The introduction of the Global Bond Index Emerging Markets (GBI-EM+) by JP Morgan, which tracks changes in emerging-market local-currency bond prices, should be particularly helpful to South Africa, given that most of the country’s debt is denominated in local currency, unlike the case in most other emerging markets. In addition, it also implies more dedicated bond inflows into our market, possibly of a more lasting nature. In this light, non-residents have been particularly active in the domestic bond and equity markets this year. Non-resident participation in trading on the Bond Exchange, measured as the sum of their purchases and sales as a percentage of total purchases and sales of bonds, increased markedly from 9 per cent in February 2004 to as high as 17,5 per cent in February 2005. Incidentally, non-resident participation in share trading on the Johannesburg Stock Exchange (JSE) currently averages approximately 20 per cent. Non-residents’ interest in South African securities also frequently shifts from one market to another: In the third quarter of this year, for instance, they were net purchasers of R14 billion in shares but net sellers of R11 billion in bonds.

Talking of large numbers, overall bond market liquidity has certainly gone from strength to strength. Turnover on the Bond Exchange rose from R2 006 billion in 1995 to R9 504 billion in 2004, in other words, last year two months’ turnover on the bond market was more than the entire year’s gross domestic product.

Another area of the bond market, which perhaps does not receive as much attention, but remains on the radar screens of the South African Reserve Bank, is that of the Eurorand bond market. This market has witnessed a flurry of activity this year, with a total issuance size for 2005 of over R9 billion, the highest issuance since 1999. The demand for rand-denominated bonds issued by highly rated non-resident institutions contributes positively to the value of both the rand and domestic bonds.
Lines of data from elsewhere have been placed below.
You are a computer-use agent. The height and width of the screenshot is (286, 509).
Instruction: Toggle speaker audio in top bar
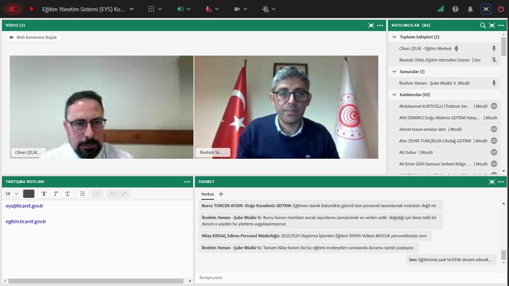(180, 9)
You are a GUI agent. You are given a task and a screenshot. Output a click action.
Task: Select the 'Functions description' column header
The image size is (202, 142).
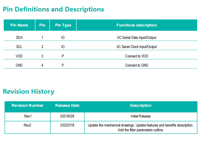point(137,25)
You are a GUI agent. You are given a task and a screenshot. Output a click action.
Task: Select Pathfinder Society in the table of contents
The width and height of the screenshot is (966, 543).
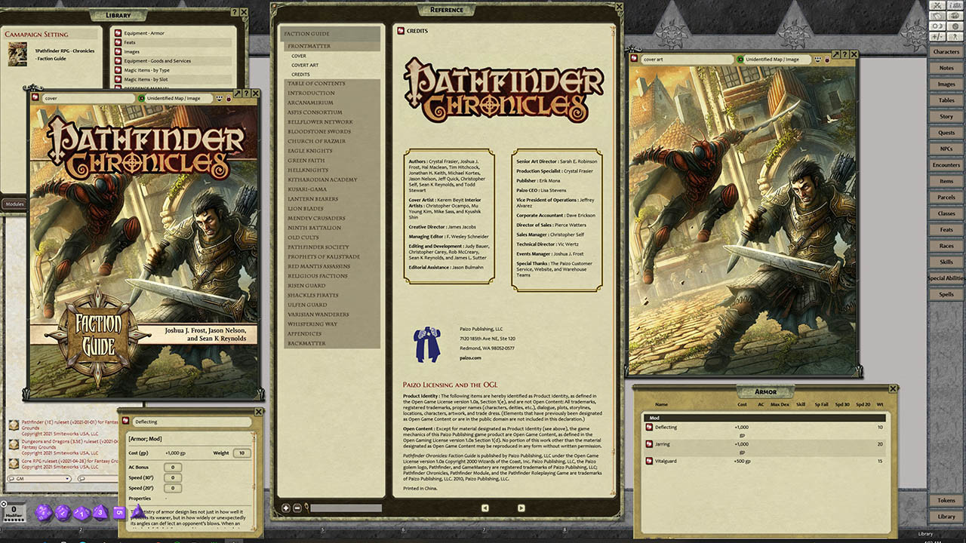click(318, 247)
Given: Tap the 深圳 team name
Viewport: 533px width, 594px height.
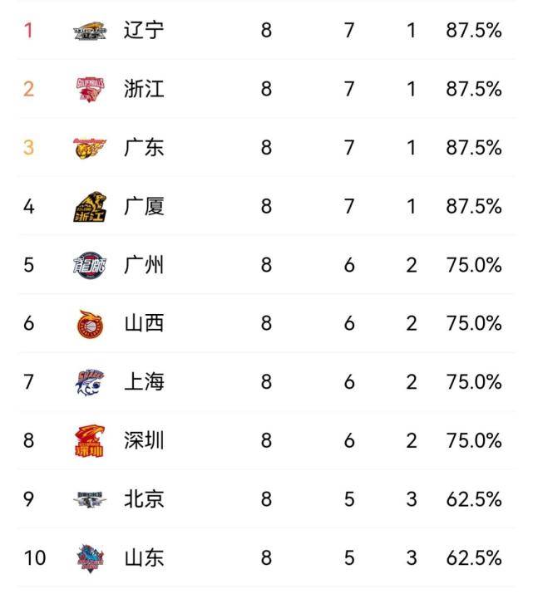Looking at the screenshot, I should pos(144,440).
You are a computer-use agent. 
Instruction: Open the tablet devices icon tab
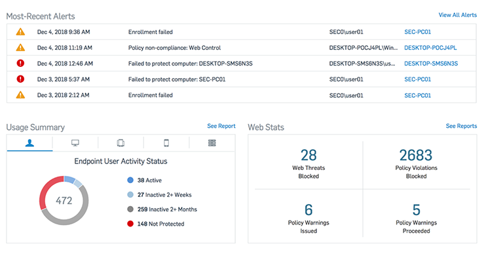tap(121, 143)
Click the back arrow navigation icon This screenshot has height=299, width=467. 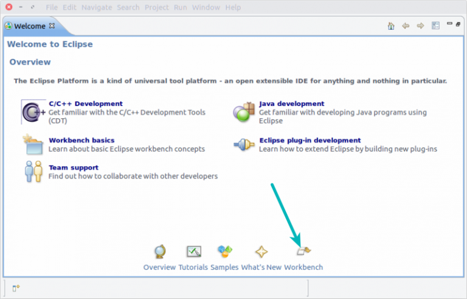coord(406,26)
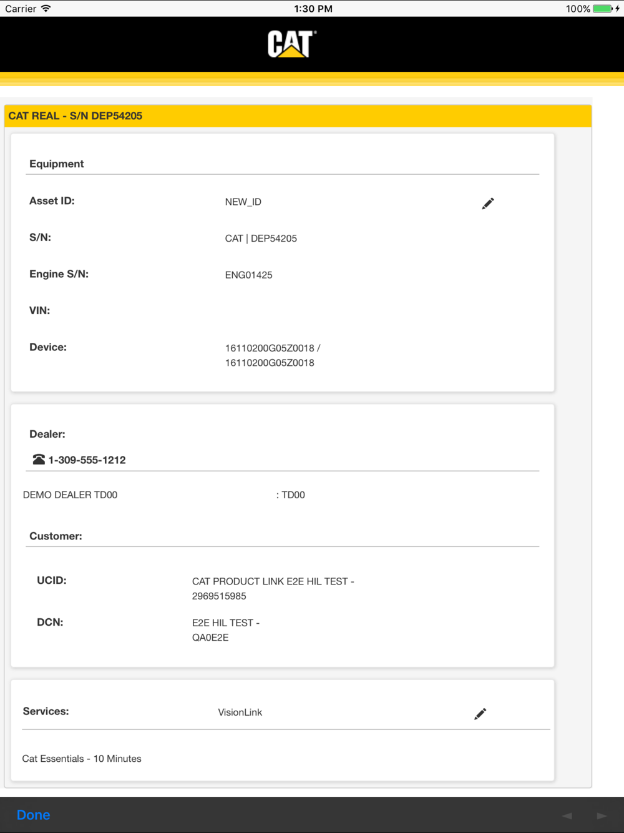Edit Services using the pencil icon

[x=480, y=714]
The government debt consolidation process has also allowed the cost of borrowing to decline markedly. Even though debt issuance has increased since 2003/04, sound debt management has been such that new issuance is spread across the maturity spectrum of the yield curve. The latter normalised somewhat in recent months owing to, amongst others, the fact that the National Treasury increased supply at the longer end of the curve.

With the cost of borrowing falling as dramatically as it has, the bond market has become a more appealing corporate finance tool and, as such, corporate listings have become more popular. Since the very first listing of a corporate bond (South African Breweries) in 1994, the corporate bond market has increased considerably in size: More recently it expanded from just under R40 billion in 2002 to over R120 billion today, an increase of over 200 per cent!

The innovation in this sector is also something to be proud of, from issuance of vanilla bonds to securitisations and commercial paper. Not only do these innovations offer debt at lower interest rates than vanilla bonds, but also provides lower income groups with access to home mortgage finance. We have also witnessed the first listing of a non-resident bank on the Bond Exchange, again displaying the confidence in South Africa. The introduction of inflation-linked government bonds in 2000 was a further significant innovation and is quite helpful in providing monetary policymakers and analysts with important information on inflation expectations through readings of the so-called breakeven inflation rate.

Whilst much has been achieved, there are still many opportunities and challenges ahead. Non-government bond issuance has increased sharply; however, banks continue to account for the bulk of this issuance. In addition, the buy-and-hold approach to corporate bonds and inflation-linked bonds, in particular, renders these segments of the bond market relatively illiquid. The municipal bond market is still in a developing stage but can certainly contribute to enhancing the breadth and depth of the domestic bond market. Finally, the significant amount of infrastructure spending planned for the next few years is likely to boost the supply of corporate bonds and therefore increase liquidity in this market.

3. Monetary Policy

For the past two years Consumer Price Index (CPIX) inflation remained within the target range of 3 to 6 per cent. Production prices were influenced more directly by the strength of the exchange value of the rand, bringing inflation in South Africa in 2004 to a level that was slightly below the world average rate of inflation. In August 2004 and again in April 2005, the Monetary Policy Committee (MPC) reduced the repurchase rate by 50 basis points, essentially motivated by indications that prospects for future inflation had improved. In line with this, the variability of short-term and long-term interest rates and the volatility of the effective exchange rate of the rand receded appreciably, reinforcing the platform for launching faster growth and development in the coming years.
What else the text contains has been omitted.